Mais maintenant que je vous regarde de nouveau, Polwarth, je ne reviens pas de ma surprise. Cet uniforme… il n’est pas possible que vous soyez passé maintenant dans l’infanterie légère.
– Et pourquoi pas, s’il vous plaît ? répondit le capitaine avec beaucoup de gravité ; qu’y aurait-il donc de si étonnant ? Est-ce que je ne fais pas honneur à l’uniforme ? ou bien l’uniforme ne me fait-il pas honneur ? car je vois que vous mourez d’envie de rire. Oh ! ne vous gênez pas, Lionel, riez librement ; j’y suis accoutumé depuis trois jours. Mais qu’y a-t-il donc de si singulier, après tout, que Peter Polwarth commande une compagnie d’infanterie légère ? N’ai-je pas cinq pieds dix lignes, juste la taille voulue ?

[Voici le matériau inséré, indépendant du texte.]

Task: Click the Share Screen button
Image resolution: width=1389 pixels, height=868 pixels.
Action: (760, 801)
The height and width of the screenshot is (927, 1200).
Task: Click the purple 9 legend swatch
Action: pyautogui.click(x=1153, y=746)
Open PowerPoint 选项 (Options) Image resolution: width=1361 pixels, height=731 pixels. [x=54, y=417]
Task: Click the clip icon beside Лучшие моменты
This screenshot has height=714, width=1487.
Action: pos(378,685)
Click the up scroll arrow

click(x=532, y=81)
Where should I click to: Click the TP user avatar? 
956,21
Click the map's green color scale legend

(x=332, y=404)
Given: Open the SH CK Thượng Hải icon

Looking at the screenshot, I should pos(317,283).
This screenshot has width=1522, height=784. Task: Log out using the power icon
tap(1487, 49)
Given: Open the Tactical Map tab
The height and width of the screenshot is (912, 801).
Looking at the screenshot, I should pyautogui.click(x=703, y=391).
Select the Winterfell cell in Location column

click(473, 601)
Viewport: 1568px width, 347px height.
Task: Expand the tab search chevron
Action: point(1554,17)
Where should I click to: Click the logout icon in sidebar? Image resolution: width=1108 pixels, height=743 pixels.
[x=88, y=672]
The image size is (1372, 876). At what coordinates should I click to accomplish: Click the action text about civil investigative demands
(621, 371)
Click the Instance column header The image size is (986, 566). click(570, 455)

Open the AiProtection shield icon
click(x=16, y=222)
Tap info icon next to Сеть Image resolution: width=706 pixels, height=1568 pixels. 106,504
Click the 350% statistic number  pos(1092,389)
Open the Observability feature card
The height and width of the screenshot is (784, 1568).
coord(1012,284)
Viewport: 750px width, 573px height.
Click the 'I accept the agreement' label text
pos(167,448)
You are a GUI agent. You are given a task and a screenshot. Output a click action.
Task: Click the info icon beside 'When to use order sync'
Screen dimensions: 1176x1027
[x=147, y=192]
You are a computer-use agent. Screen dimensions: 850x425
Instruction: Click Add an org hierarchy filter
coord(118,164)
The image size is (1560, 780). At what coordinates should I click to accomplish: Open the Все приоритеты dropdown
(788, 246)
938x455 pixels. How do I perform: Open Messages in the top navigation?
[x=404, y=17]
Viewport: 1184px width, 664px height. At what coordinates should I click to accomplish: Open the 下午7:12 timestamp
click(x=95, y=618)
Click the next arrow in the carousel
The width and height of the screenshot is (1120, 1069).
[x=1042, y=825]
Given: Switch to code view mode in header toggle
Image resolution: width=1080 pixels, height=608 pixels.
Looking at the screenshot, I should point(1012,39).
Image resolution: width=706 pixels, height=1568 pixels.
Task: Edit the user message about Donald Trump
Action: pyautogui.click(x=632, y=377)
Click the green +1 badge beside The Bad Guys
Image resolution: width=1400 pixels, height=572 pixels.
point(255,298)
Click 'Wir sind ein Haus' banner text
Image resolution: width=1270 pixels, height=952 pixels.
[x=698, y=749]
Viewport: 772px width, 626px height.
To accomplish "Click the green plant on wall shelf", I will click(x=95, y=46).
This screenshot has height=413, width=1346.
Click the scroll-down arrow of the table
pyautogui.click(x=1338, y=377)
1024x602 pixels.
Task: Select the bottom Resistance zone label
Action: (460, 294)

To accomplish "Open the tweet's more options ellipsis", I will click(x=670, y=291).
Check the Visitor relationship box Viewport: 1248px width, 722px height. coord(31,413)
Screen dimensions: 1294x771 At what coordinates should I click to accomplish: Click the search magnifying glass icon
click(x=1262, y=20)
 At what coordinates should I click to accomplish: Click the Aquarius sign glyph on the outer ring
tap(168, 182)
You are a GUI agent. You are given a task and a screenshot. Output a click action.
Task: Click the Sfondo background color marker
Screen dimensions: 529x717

– Vous paraissez avoir pris si exactement les degrés de longitude de votre personne, que je ne doute point que vous ne portiez sur vous un des chronomètres d’Harisson. Ne vous est-il jamais venu dans l’idée de vous servir aussi du quart de cercle ?
– Pour prendre ma latitude ? je vous comprends, Lionel. Eh bien ! parce que je suis un peu rondelet, comme ma très-chère mère la terre, s’ensuit-il que je ne saurais commander une compagnie d’infanterie légère ?
– Oh ! si fait, tout comme Josué commanda au soleil. Mais l’obéissance de la planète n’est pas un plus grand miracle à mes yeux que de vous voir dans cet appareil.
– Eh bien ! donc, le mystère va être expliqué ; mais commençons par nous asseoir, dit le capitaine Polwarth en s’établissant avec beaucoup de sang-froid à la place qu’avait occupée si récemment le vieillard ; un vrai soldat aime à réserver ses forces pour le moment du besoin… J’ai dit aime, je crois ? eh bien ! voilà précisément où j’en voulais venir. Oui, mon cher, je suis amoureux.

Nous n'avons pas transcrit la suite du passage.